Galectin9（Gal9）是免疫检查点TIM-3的配体，可分泌或由外泌体携带至细胞外，前期工作发现Gal9在鼻咽癌细胞表达上调，并与患者不良预后相关；有研究报道Gal9与T细胞凋亡和功能失衡相关。近期研究发现肿瘤抗原特异性CD8+T细胞的重分化和功能失衡是影响PD-1抗体等免疫检查点阻断治疗临床疗效的关键因素。我们在此基础上提出：肿瘤微环境Gal9可调控CD8+T细胞在鼻咽癌中的重分化和功能状态，且影响PD-1抗体的临床疗效。我们通过高通量的单细胞测序或流式质谱检测鼻咽癌微环境CD8+T细胞重分化亚群的分子特征，结合PD-1单抗II期临床试验筛查PD-1抗体治疗临床疗效评估的分子标志；并通过体外和体内功能实验探索肿瘤微环境Gal9调控CD8+T细胞重分化和功能的分子机制；在鼻咽癌移植瘤模型中验证靶向Gal9对肿瘤生长和预后的治疗作用。希望发现鼻咽癌免疫治疗的新靶点和免疫治疗评估的标志。
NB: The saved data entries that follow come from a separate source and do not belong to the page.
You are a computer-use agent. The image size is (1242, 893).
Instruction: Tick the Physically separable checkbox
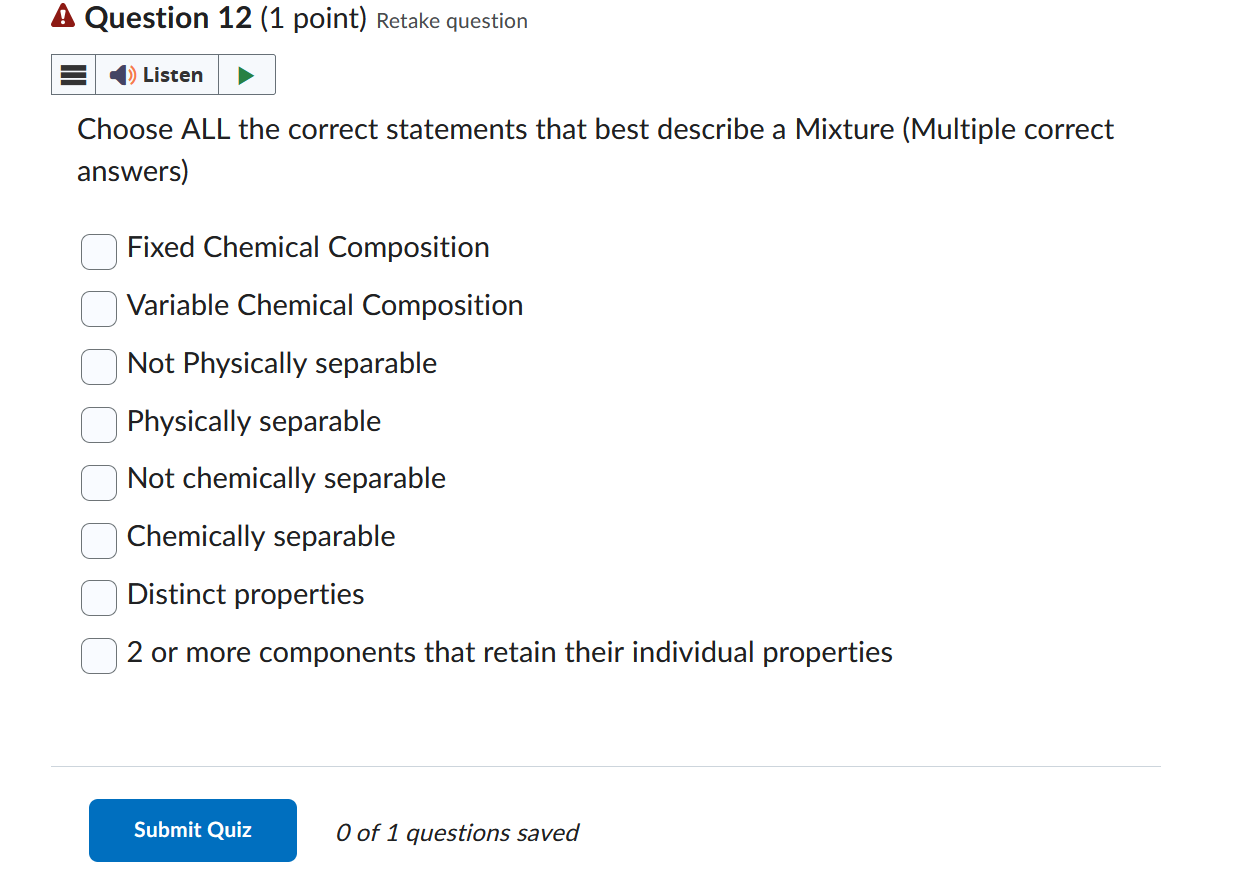[98, 425]
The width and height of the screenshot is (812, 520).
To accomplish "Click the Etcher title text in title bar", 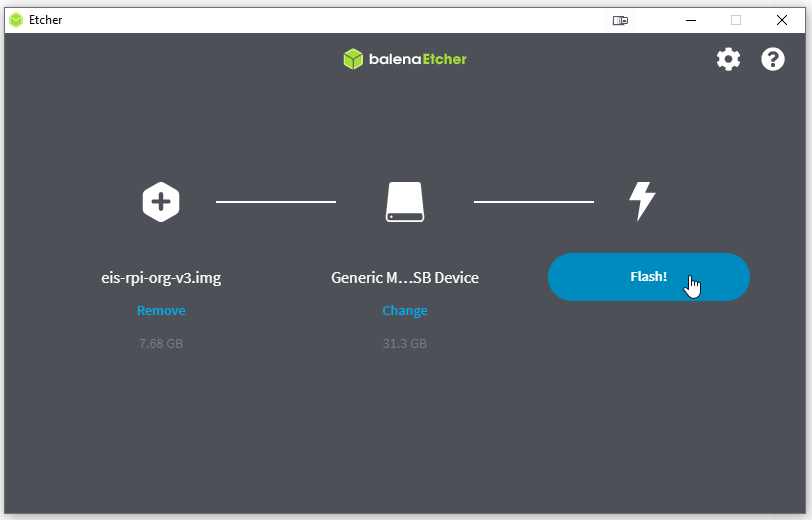I will tap(45, 20).
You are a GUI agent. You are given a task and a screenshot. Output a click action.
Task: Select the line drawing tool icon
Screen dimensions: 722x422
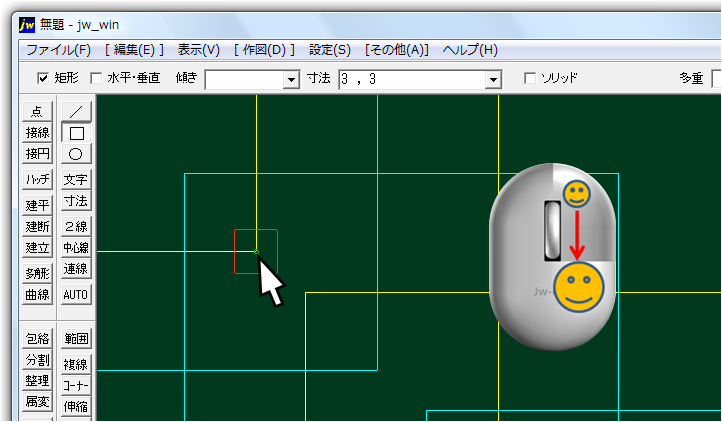(x=76, y=111)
Galectin-9 (G9) is a ligand of immune checkpoint TIM-3, which can be secreted or carried by exosome to the outside of the cells. Previous work found that G9 protein is up-regulated in nasopharyngeal carcinoma (NPC) and is associated with poor prognosis; In addition, studies have reported that G9 is associated with T cell apoptosis and dysfunction. Recent studies suggest that tumor antigen-specific CD8+ T cells (TST) have de novo and dysfunction in tumor patients, which are the key factors for the efficacy of PD-1 and other immune checkpoint blockade therapy. Based on the above studies, we propose that G9 protein, which is highly expressed in NPC, could regulate the de novo and functions of CD8+ T cells in tumors and affect the clinical efficacy of PD-1 antibody. Firstly, we plan to screen the molecular characteristics and de novo subsets of CD8+ TST cells from NPC tissues (pre-treatment) by high-dimensional single-cell RNA sequencing or Mass Cytometry, and the levels of serum Gal-9 and exosome carried Gal-9, and circuiting CD8+ T cell subsets are detected and analyzed their clinical relevance in NPC patients. the molecular mechanism of how extracellular G9 regulate the de novo and functions of CD8+ T cell are explored in vitro and in mouse tumor model. We will analyze the correlations between the Gal-9 level and CD8+T cell subsets and the clinical efficacy of PD-1 antibody treatment in NPC patients, to screen the biomarkers to predict the clinical efficacy of PD-1 antibody treatment based on a phase II clinical trial of PD-1 mAb in NPC patients. The treatment effect of targeting Gal-9 combined with tumor-specific CD8+T cells will be analyzed in NPC NOD-SCID mouse model. Totally, our results anticipate to reveal the potential new targets for NPC immunotherapy and find effective biomarkers which can predict the efficacy of PD-1 antibody immunotherapy.